Фото: Кабинетный ученый

Фото: Кабинетный ученый

Из четырех ученых и писателей, составляющих канон русской формальной школы, Бориса Эйхенбаума сложнее всего любить. У Шкловского есть блеск и печально-веселая игривость, у Тынянова — невозможное изящество каждой мысли, у Якобсона — ощущение аналитической мощи. У Эйхенбаума всего этого нет. Это замечательный ученый, интересный специалистам-литературоведам, но не читателю, жаждущему откровений и остроты. К трем своим друзьям-новаторам он будто бы приставлен четвертой ножкой для устойчивости формалистского табурета (метафора вполне в опоязовском духе). Так, по крайней мере, кажется.

В последние годы антрополог Сергей Ушакин занимается реактуализацией русского формализма. Возможно, именно из-за некоторой затененности Эйхенбаума следующим этапом этого проекта после монументальной антологии «Формальный метод» стало издание небольшого его собрания с новыми предисловиями. После «Молодого Толстого» и «Лермонтова» вышел «Мой временник», самая личная и одновременно самая экспериментальная книга Эйхенбаума, его главная попытка стать чем-то большим.
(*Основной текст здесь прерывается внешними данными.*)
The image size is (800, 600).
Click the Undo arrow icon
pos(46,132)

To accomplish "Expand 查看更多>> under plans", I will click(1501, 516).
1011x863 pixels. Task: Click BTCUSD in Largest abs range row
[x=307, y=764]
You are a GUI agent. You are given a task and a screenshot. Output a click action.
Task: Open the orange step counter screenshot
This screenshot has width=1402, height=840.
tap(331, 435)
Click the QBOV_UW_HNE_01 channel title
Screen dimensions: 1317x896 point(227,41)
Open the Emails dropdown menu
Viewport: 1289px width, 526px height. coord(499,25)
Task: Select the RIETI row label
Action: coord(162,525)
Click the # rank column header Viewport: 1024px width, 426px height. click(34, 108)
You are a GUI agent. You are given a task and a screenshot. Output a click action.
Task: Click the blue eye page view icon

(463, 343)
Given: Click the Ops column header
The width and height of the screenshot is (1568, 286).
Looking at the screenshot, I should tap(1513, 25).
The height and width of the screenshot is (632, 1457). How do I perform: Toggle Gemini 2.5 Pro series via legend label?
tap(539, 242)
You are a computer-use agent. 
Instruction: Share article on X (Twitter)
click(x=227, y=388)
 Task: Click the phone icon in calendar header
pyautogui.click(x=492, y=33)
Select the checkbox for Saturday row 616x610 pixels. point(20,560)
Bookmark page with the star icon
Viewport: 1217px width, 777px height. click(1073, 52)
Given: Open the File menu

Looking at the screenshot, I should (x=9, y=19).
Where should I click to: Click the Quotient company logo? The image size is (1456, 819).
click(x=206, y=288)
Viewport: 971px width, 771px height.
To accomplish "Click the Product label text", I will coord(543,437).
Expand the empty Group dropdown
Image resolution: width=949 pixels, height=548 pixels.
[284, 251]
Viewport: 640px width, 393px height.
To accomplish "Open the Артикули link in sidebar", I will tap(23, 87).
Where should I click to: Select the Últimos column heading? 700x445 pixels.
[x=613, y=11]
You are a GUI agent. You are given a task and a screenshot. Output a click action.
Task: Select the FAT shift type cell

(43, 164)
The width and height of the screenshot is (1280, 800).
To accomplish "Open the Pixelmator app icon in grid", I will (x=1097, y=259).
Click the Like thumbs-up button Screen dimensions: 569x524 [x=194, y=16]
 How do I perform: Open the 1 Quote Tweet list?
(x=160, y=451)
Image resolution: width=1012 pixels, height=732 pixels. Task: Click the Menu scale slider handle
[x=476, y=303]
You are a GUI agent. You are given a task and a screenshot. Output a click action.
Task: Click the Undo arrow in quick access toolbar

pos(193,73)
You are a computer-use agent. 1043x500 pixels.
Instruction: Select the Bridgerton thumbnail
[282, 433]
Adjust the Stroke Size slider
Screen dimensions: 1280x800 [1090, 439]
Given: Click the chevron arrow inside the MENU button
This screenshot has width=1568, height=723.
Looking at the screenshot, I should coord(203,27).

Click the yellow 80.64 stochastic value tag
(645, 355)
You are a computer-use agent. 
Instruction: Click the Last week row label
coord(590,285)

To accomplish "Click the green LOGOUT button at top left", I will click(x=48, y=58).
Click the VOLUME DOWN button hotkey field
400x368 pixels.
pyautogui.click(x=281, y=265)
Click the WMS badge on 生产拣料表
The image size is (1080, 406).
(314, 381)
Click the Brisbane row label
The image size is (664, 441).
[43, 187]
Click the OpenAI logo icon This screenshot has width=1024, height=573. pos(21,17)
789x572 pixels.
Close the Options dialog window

Отчасти привлекательность «Временника» связана с тем, что в него входит автобиографическая проза: чуть меланхоличные заметки о воронежском детстве и петербургской юности, о перемене мест и переборе призваний (биолог, музыкант, поэт, филолог-германист и наконец — русист-опоязовец) — тексты, написанные под очевидным влиянием Шкловского, но с меньшим трюкачеством и большим лиризмом. Любопытно, что эта проза (подчеркнуто любительская, несмотря на свое изящество) не заканчивает, а открывает книгу. Она — не приложение к «серьезным» текстам, литературоведческим статьям, критическим заметкам, а нечто вроде ключа к ним. Эйхенбаум не раз повторяет на протяжении книги: «история — метод изучения настоящего при помощи фактов прошлого». В этом смысле собственная история работает так же, как история литературы: она помогает занять позицию и задать вопрос.

В случае Эйхенбаума это важно. То отсутствие полета, которое отличало его от друзей, он сумел сделать конструктивной особенностью собственного письма. Там, где для Шкловского, Тынянова, Якобсона легко случалось событие, сам собой возникал феномен, прием, идея,— там для Эйхенбаума появлялась проблема, вставал вопрос. Собственно он остался в истории русской гуманитарной мысли прежде всего двумя вопросами. Первый — «как сделано произведение?» — был задан в 1919 году, в его первой известной статье, одном из манифестов формализма «Как сделана „Шинель" Гоголя?». Второй — спустя 10 лет в «Моем временнике». Это вопрос — «как быть писателем?».

Вопрос этот почти навязчиво повторяется в текстах о Пушкине, Тургеневе, Горьком, отстраненно-теоретических и острополемических фрагментах. Отчасти это попытка обновить сам формалистский проект. Сначала формализм требовал внимания только к устройству текста, затем — к имманентным законам литературной эволюции, но всегда с презрением относился к вопросу о генезисе произведений, условий, в которых они возникают. Эйхенбаум занялся «литературным бытом» — журналами, кружками, гонорарами и деловыми переписками, стратегиями, при помощи которых писатели устраиваются в литературе.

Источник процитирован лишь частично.